» What this task involves:
Repeat the entries. Each one must match exactly.

╭──

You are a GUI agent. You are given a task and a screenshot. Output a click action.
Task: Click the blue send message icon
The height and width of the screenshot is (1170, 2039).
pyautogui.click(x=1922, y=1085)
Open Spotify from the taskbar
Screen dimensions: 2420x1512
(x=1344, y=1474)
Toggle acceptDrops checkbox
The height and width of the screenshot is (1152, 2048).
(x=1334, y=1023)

╰──

» Expected answer:
You are a GUI agent. You are given a task and a screenshot. Output a click action.
Task: Click the blue send message icon
The height and width of the screenshot is (1170, 2039).
pyautogui.click(x=1922, y=1085)
Open Spotify from the taskbar
Screen dimensions: 2420x1512
(x=1344, y=1474)
Toggle acceptDrops checkbox
The height and width of the screenshot is (1152, 2048).
(x=1334, y=1023)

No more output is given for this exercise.